The following is cross‐posted from the National Journal’s Education Experts blog. This week’s topic: Whether new “gainful employment” regulations for higher education are too little, too much, or just right:
I agree largely with Steve Peha — our policies and mindsets have made “college” synonymous with “job training,” and that has led to huge inefficiencies. But there is an even deeper problem: government aid, both to students and schools.
The most aggressive opponents of for‐profit schooling to have posted thus far appear to agree that taxpayer‐funded student aid is what for‐profit institutions are after. No doubt the critics are, for the most part, right. But there is another side to this equation: The aid also enables students to choose proprietary schools, choices many aid recipients likely would not have made had they been using only their own money, or money they borrowed from people who willing lent it to them. So aid helps enrich proprietary schools, but it also hugely degrades the incentives of students to economize or fully scrutinize the choices before them.

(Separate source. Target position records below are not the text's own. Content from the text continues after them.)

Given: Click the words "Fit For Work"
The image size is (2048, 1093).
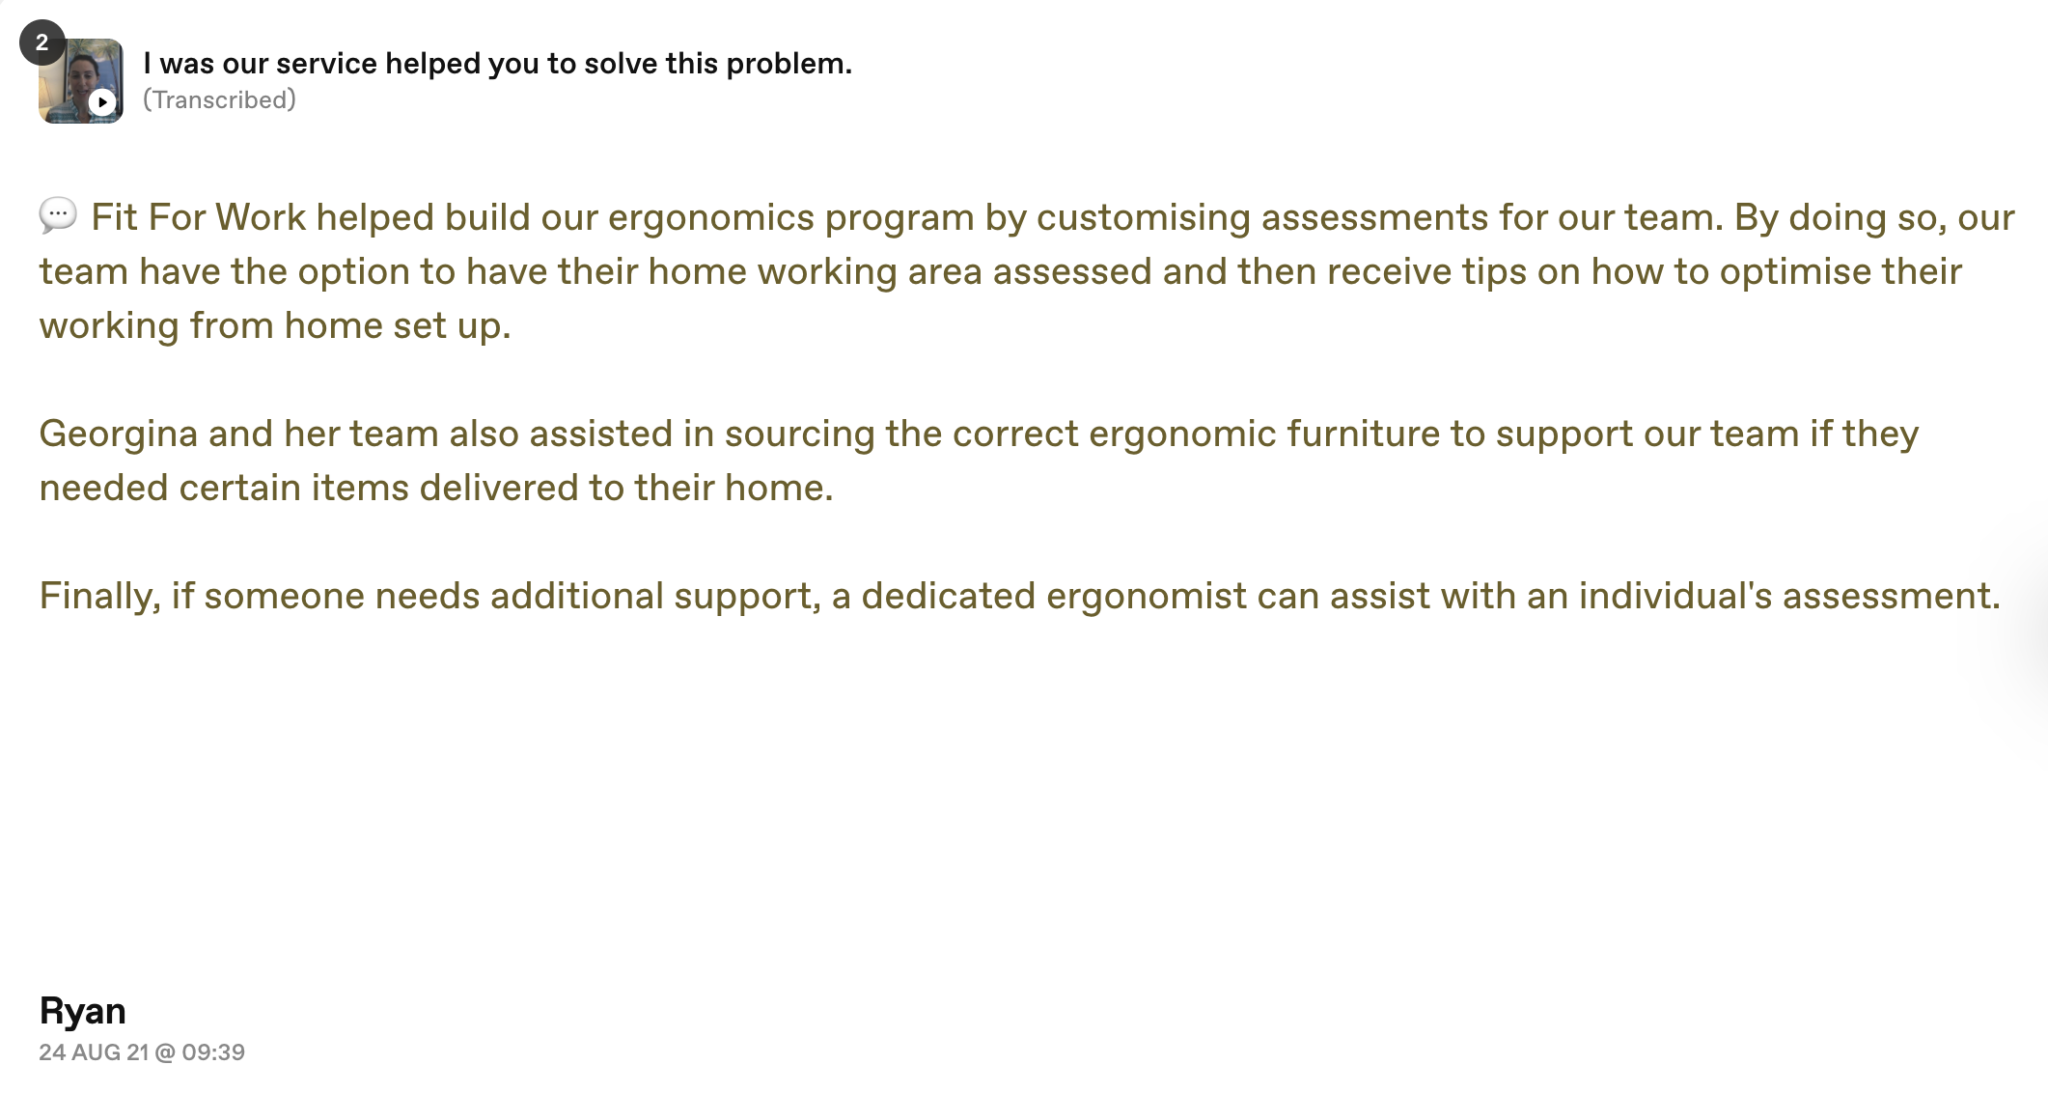Looking at the screenshot, I should pos(198,217).
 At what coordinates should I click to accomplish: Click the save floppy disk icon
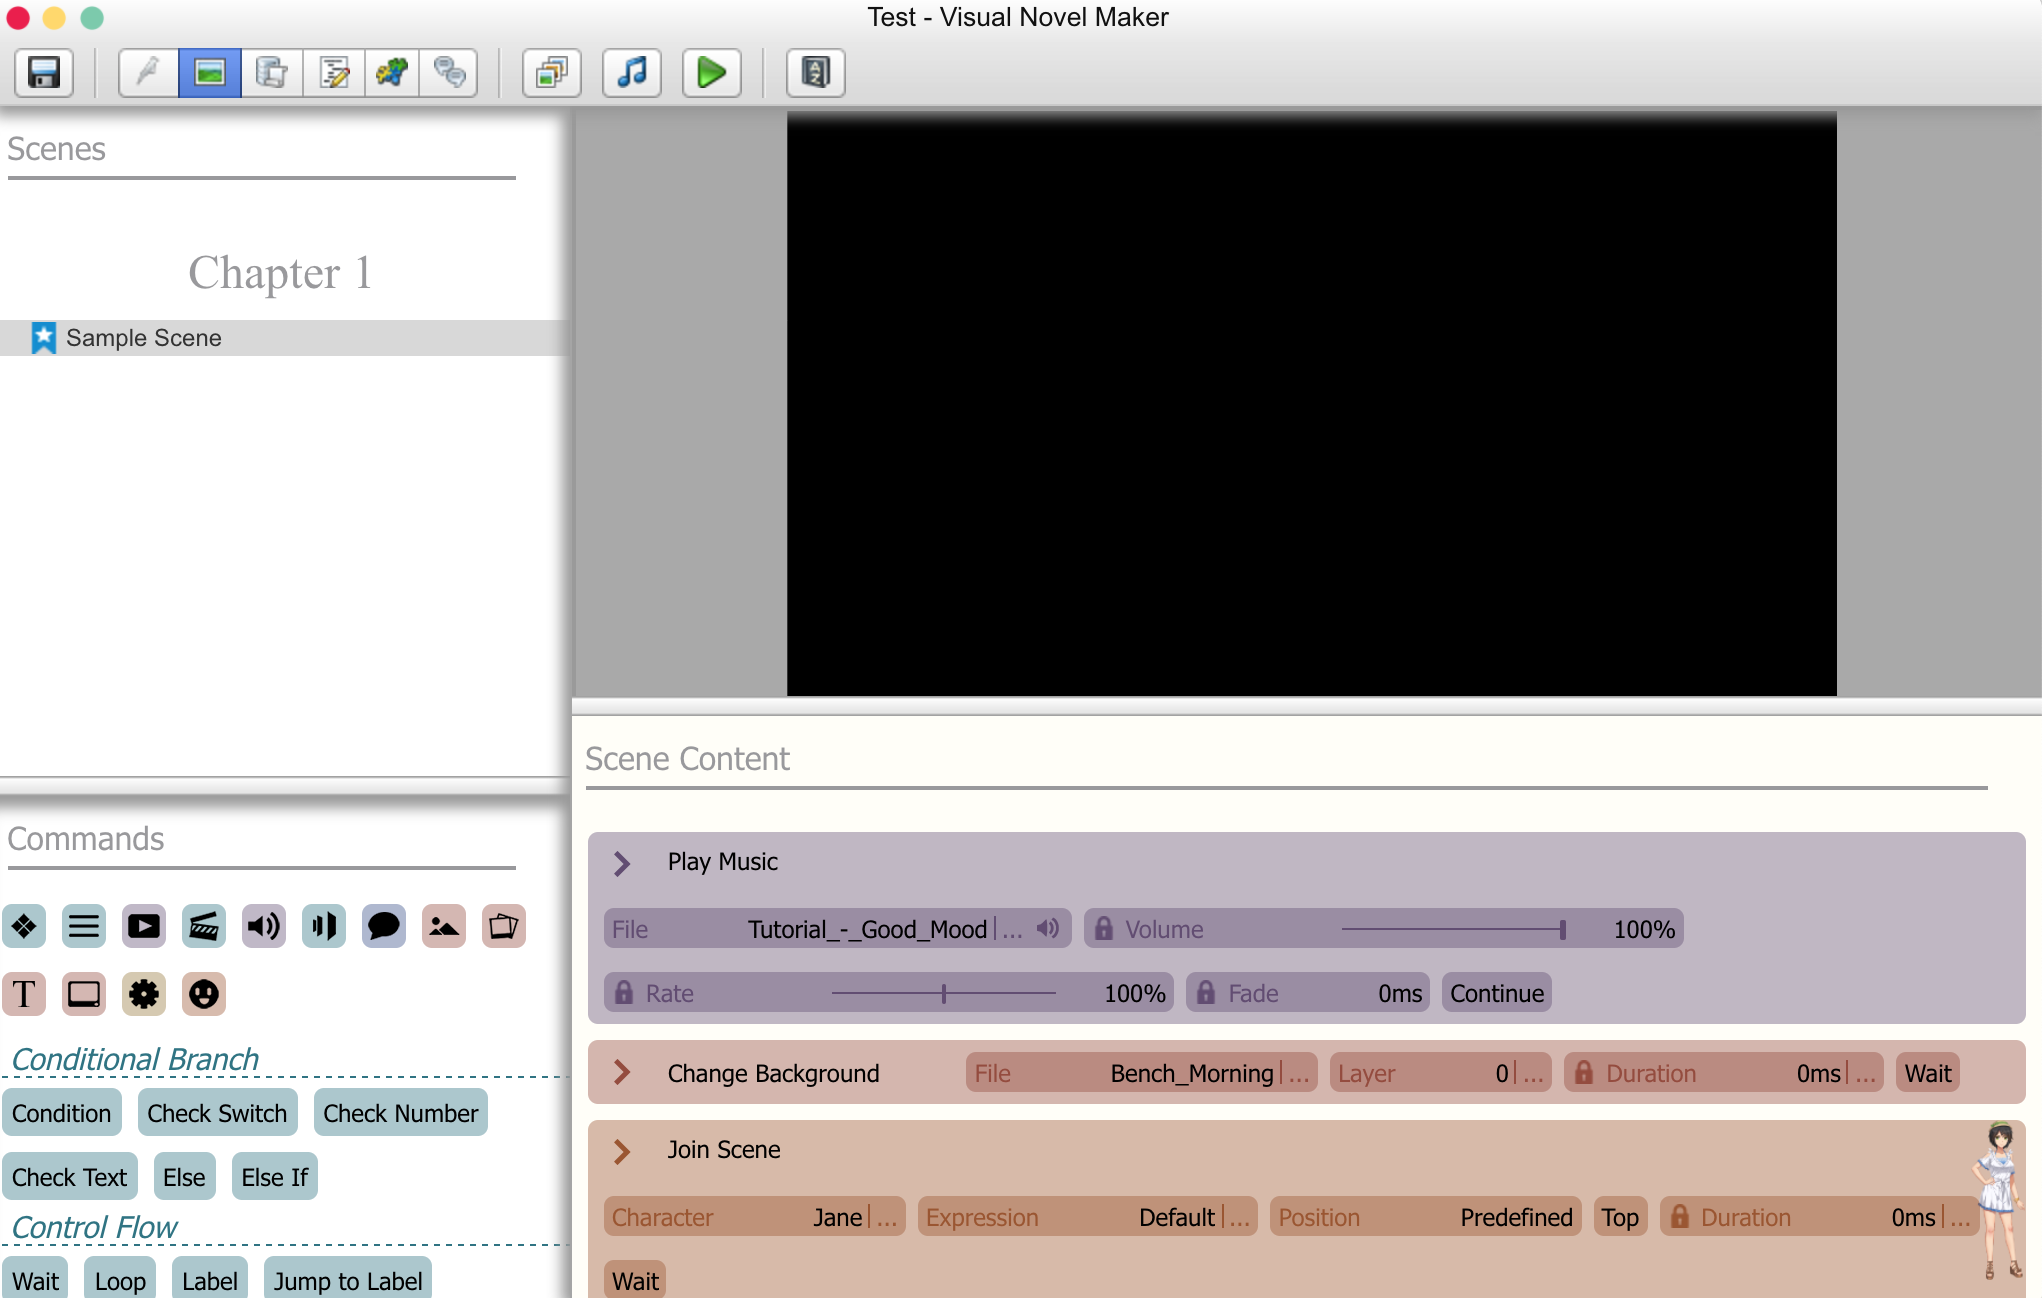[44, 72]
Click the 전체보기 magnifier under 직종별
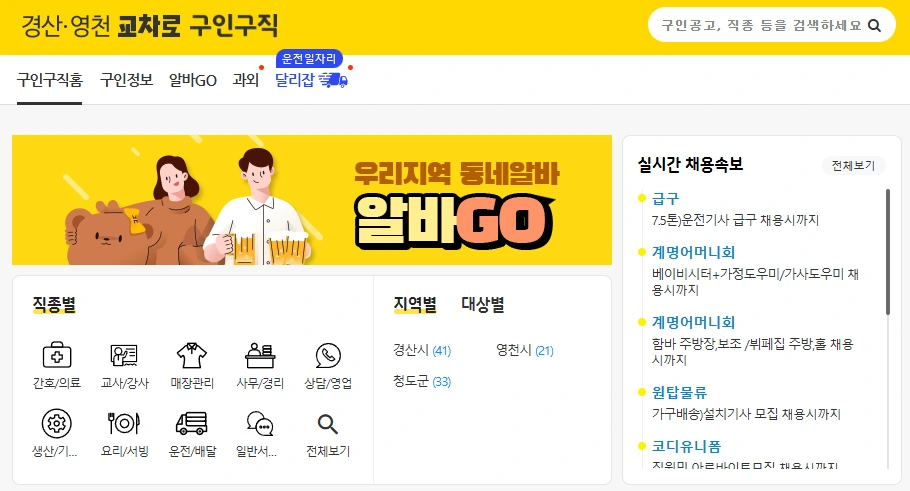Viewport: 910px width, 491px height. click(x=328, y=424)
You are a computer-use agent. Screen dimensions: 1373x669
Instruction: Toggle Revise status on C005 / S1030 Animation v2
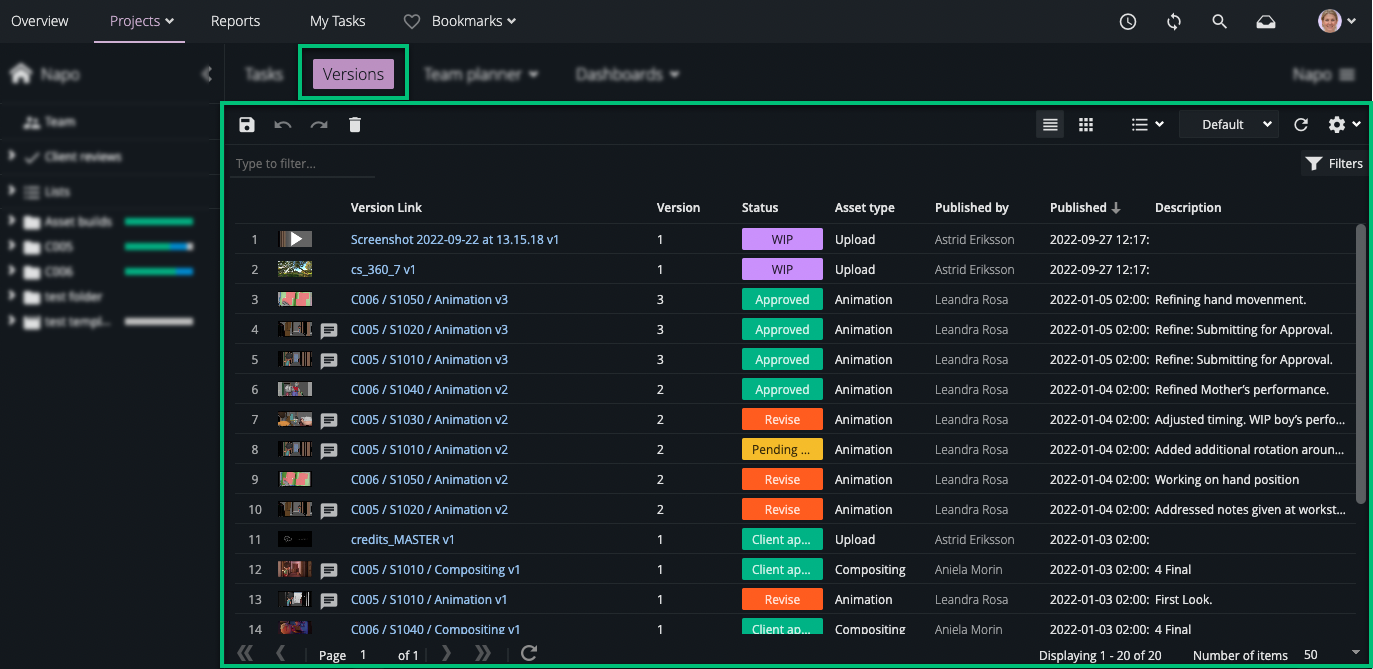(x=781, y=419)
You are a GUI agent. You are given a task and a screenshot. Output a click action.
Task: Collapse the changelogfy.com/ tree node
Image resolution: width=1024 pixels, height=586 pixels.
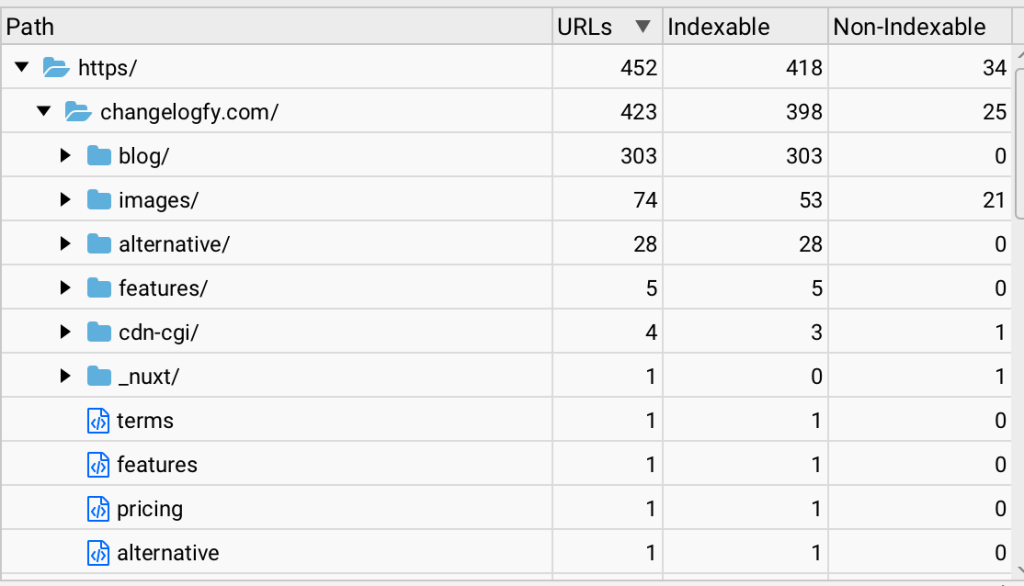44,111
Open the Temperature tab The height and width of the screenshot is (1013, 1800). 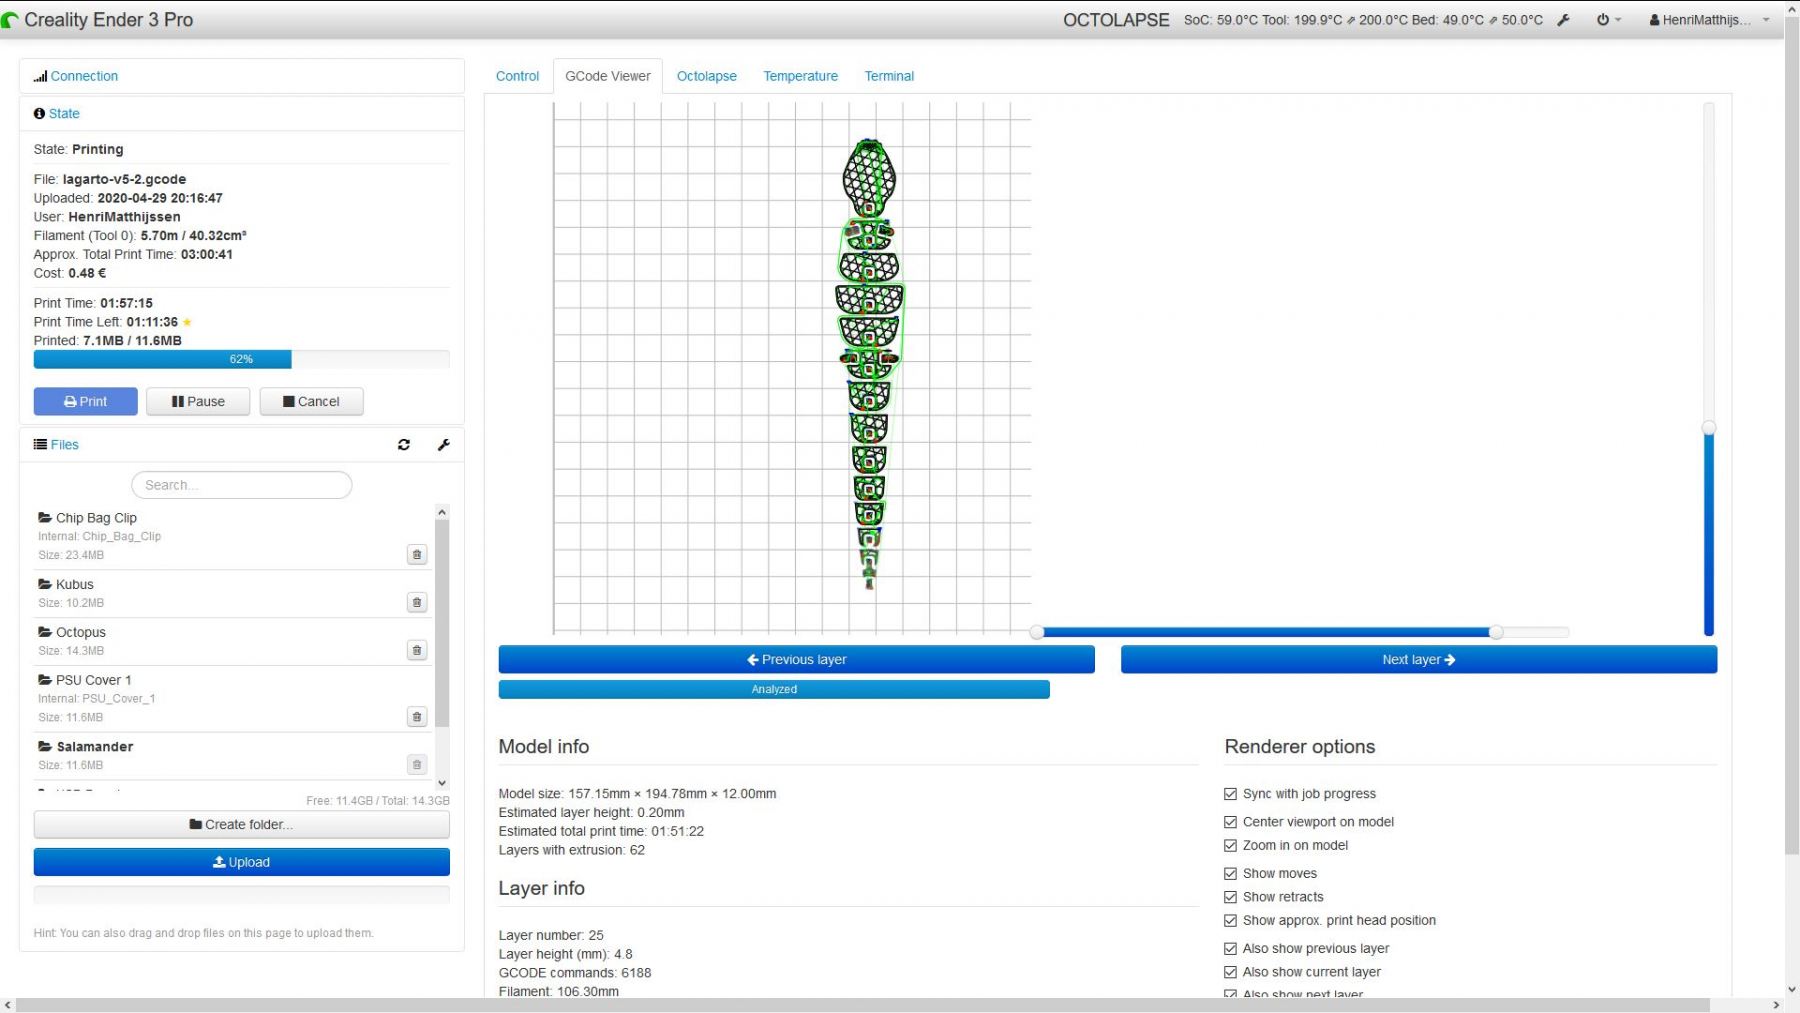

College is a two‐way street, and student aid has fueled out‐of‐control traffic going in both directions
But it gets worse. What has been perpetually ignored by far too many people who’ve been involved in the assault of for‐profit institutions is that all sectors of higher education get massive subsidies, and all are performing very poorly.
Public colleges get huge subsidies directly from state and local governments, yet still saddle students — and aid‐supplying taxpayers — with big bills. And how do they perform? Only about 55 percent of students at four‐year public colleges finish their degrees within six years, while only about 21 percent — one‐fifth! — of community college students complete their programs within 150 percent of expected time. And yes, there is a lot that these figures do not capture, but there is no way to look at these outcomes of public schools as anything other than atrocious.
And nonprofit private institutions? They get big tax benefits by virtue of being putatively nonprofit, and often accumulate major wealth as a result. But their six‐year grad rates? Only 64 percent.
Once again, the root problem is that massive government subsidies induce students to spend far more — and think about their priorities far less — than they would were they using their own dough, or money someone voluntarily gave them. Moreover, all of our higher ed subsidies enable colleges to raise prices with near impunity, and expend cash on all sorts of things that make them hugely inefficient.
In light of all this, “gainful employment” is clearly no solution to our higher ed troubles. It is, at best, an over‐hyped distraction.